From 2e384f68e0bf0ce29b8c801bc6f0479319c14678 Mon Sep 17 00:00:00 2001
From: Norihiro Tanaka <[email protected]>
Date: Sat, 11 Oct 2014 11:38:09 +0900
Subject: [PATCH] dfa: treat a multibyte character even with constraints
correctly
* src/dfa.c (struct dfa): Add a new members `min_trcount',
`initstate_letter' and `initstate_others'.
(dfaanalyze): Build states with not only a newline context but others.
(build_state): Don't release initial states.
(skip_remains_mb): Add an argument `wcp'. It returns to have got a last
wide character.
(dfaexec_main): If multiple states exists in initial, transit a state
to another after skip a middle position in a multibyte character
tests/euc-mb: Add a new test.
* NEWS (Bug fixes): Mention it.
---
NEWS | 4 ++++
src/dfa.c | 70 +++++++++++++++++++++++++++++++++++++++++++++++-------------
tests/euc-mb | 1 +
3 files changed, 60 insertions(+), 15 deletions(-)
diff --git a/NEWS b/NEWS
index 07a5d54..f454068 100644
--- a/NEWS
+++ b/NEWS
@@ -38,6 +38,10 @@ GNU grep NEWS -*- outline
-*-
implying that the match, "10" was on line 1.
[bug introduced in grep-2.19]
+ grep would match to match at a middle of a multibyte character when
+ using '^' in a pattern in non-UTF8 multibyte locales, leading it to
+ print lines that did not match.
+
grep -E rejected unmatched ')', instead of treating it like '\)'.
[bug present since "the beginning"]
diff --git a/src/dfa.c b/src/dfa.c
index 58a4b83..9df9736 100644
--- a/src/dfa.c
+++ b/src/dfa.c
@@ -405,6 +405,10 @@ struct dfa
slots so far, not counting trans[-1]. */
int trcount; /* Number of transition tables that have
actually been built. */
+ int min_trcount; /* Minimum of number of transition tables.
+ Always keep the number, even if release
+ transition tables.

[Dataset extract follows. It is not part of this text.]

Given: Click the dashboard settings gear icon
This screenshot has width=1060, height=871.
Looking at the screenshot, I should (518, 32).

It's also number of
+ initial states. */
state_num **trans; /* Transition tables for states that can
never accept. If the transitions for a
state have not yet been computed, or the
@@ -423,6 +427,8 @@ struct dfa
newline is stored separately and handled
as a special case. Newline is also used
as a sentinel at the end of the buffer. */
+ state_num initstate_letter; /* Initial state for letter context. */
+ state_num initstate_others; /* Initial state for other contexts. */
struct dfamust *musts; /* List of strings, at least one of which
is known to appear in any r.e. matching
the dfa. */
@@ -2517,9 +2523,16 @@ dfaanalyze (struct dfa *d, int searchflag)

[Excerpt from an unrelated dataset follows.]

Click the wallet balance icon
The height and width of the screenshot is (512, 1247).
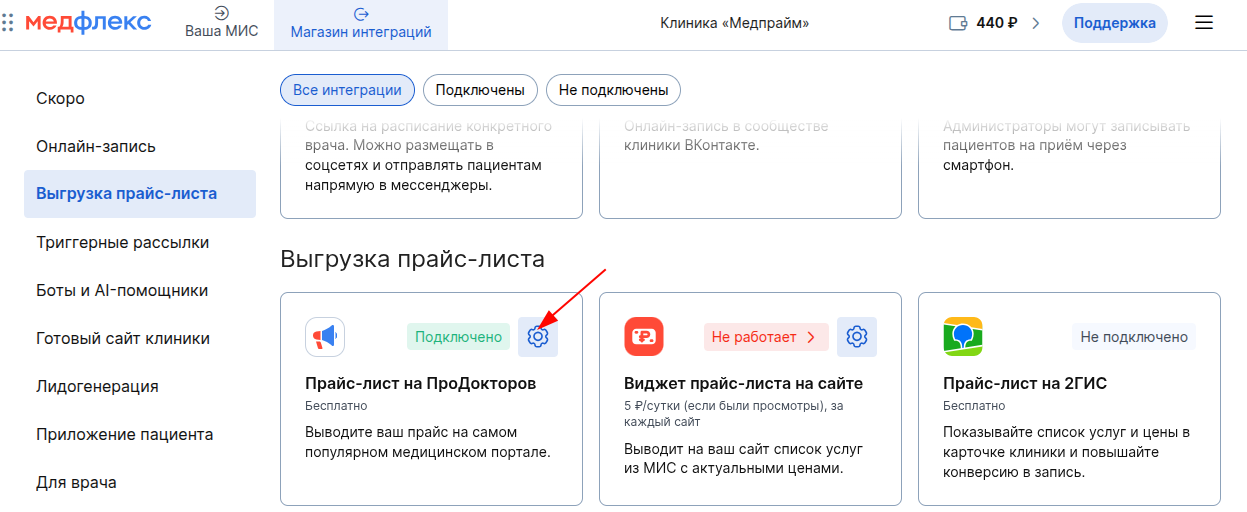click(958, 23)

/* Build the initial state. */
separate_contexts = state_separate_contexts (&merged);
- state_index (d, &merged,
- (separate_contexts & CTX_NEWLINE
- ? CTX_NEWLINE : separate_contexts ^ CTX_ANY));
+ if (separate_contexts & CTX_NEWLINE)
+ state_index (d, &merged, CTX_NEWLINE);
+ d->initstate_others = d->min_trcount
+ = state_index (d, &merged, separate_contexts ^ CTX_ANY);
+ if (separate_contexts & CTX_LETTER)
+ d->initstate_letter = d->min_trcount
+ = state_index (d, &merged, CTX_LETTER);
+ else
+ d->initstate_letter = d->initstate_others;
+ d->min_trcount++;
free (posalloc);
free (stkalloc);
@@ -2859,13 +2872,13 @@ build_state (state_num s, struct dfa *d)
not clear the initial state, as it's always used. */
if (d->trcount >= 1024)
{
- for (i = 1; i < d->tralloc; ++i)
+ for (i = d->min_trcount; i < d->tralloc; ++i)
{
free (d->trans[i]);
free (d->fails[i]);
d->trans[i] = d->fails[i] = NULL;
}
- d->trcount = 1;
+ d->trcount = d->min_trcount;
}
++d->trcount;
@@ -3249,12 +3262,14 @@ transit_state (struct dfa *d, state_num s, unsigned
char const **pp,
character. */
static unsigned char const *
skip_remains_mb (struct dfa *d, unsigned char const *p,
- unsigned char const *mbp, char const *end)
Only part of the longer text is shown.